Business
UAC: Giant that lost its way

…Time out for the former giant of corporate Nigeria
The coming of a new helmsman at UACN , the youthful, non-establishment player, Mr. Fola Babasola Aiyesimoju may ordinarily signal a renewed determination by the 140-year old brand to reposition itself for the realities of doing business in the 21st Century, complete with artificial intelligence, driverless cars, millennialism and block-chain. But is the rot too far gone? Is the new CEO a revivalist or an undertaker? YUSUF MOHAMMED examines the challenges before the new CEO and the future of the organization.
At its listing 45 years ago, United African Company (Nigeria), UACN, commanded a respectable percentage of the total value of the Nigerian Stock Exchange, NSE and was singularly also one of the bourse’s most capitalized firms. But that is clearly another day now.
At the close of trading last week, the UACN stock was being offered for N6.95. This is even as the stock option of Nestle, which like UAC is similarly engaged in ‘the manufacturing and marketing of food products’ was being picked up by investors (that could dare) at a princely N1, 580.00 per share.

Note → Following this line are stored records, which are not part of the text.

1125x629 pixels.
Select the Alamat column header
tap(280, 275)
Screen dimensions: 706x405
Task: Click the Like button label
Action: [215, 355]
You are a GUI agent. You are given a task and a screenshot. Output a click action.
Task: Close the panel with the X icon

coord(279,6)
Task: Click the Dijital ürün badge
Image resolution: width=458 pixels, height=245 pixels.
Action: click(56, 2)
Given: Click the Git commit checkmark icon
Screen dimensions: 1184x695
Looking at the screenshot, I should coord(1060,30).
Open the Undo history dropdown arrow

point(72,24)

Share price is only one more point where the 140-year old UACN is struggling in relation to its relatively younger 60-year old rival. In its 2018 FY report for example, Nestle, which was listed at the NSE five years after UACN, posted total revenues of N266.2billion compared to UAC’s N78.74billion.
In the same year also, Nestle posted a profit after tax of N43billion compared with UAC’s loss after tax of –N9.58billion.

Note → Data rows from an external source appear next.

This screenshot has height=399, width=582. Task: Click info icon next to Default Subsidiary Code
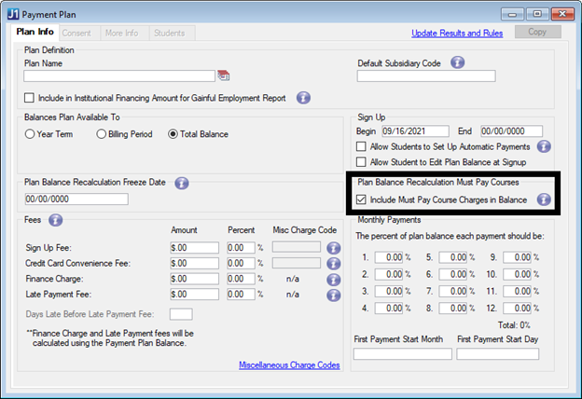pyautogui.click(x=458, y=62)
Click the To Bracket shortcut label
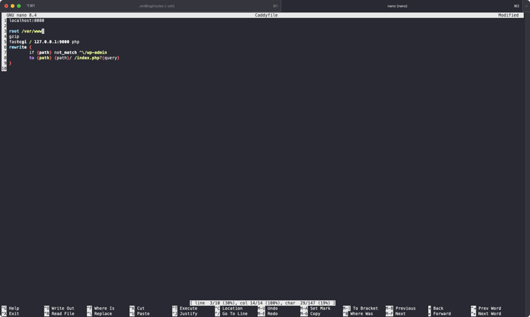The height and width of the screenshot is (317, 530). tap(365, 308)
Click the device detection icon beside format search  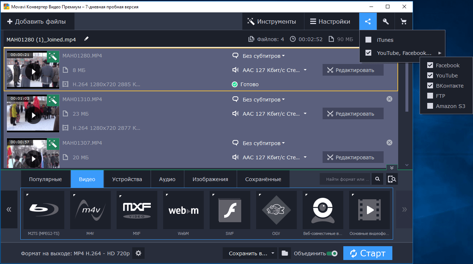coord(392,179)
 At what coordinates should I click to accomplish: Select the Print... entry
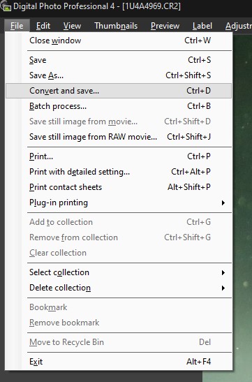click(x=119, y=156)
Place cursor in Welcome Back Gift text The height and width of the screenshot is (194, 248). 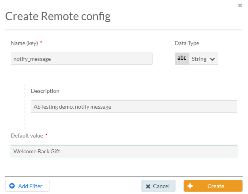coord(37,151)
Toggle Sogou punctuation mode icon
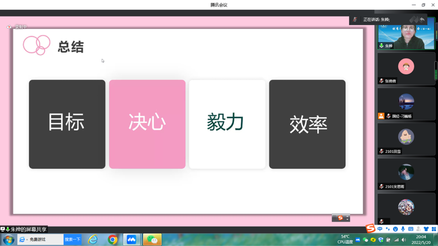This screenshot has height=246, width=438. click(x=387, y=229)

But in addition to areas of stock price, revenues and profits where UAC is underperforming in comparison with the likes of Nestle; in total assets also, Nestle equally has an edge with total assets of N162.33 compared with UAC’s N131.09billion
In the midst of these disparities, the two companies have popular products and brands in the market. While Nestle has products like Nescafe, Maggi, Milo, Cerelac, Golden Morn, Nido Milk and Pure Life water, UACN boasts of offerings like Gala, funtime coconut chips and Grand Pure Soya Oil. It also has its Mr. Biggs Restaurants Limited chain, and sundry other investments in Portland Paints and CAP Plc (producers of the Dulux, Caplux, Sandtex and related paints brands).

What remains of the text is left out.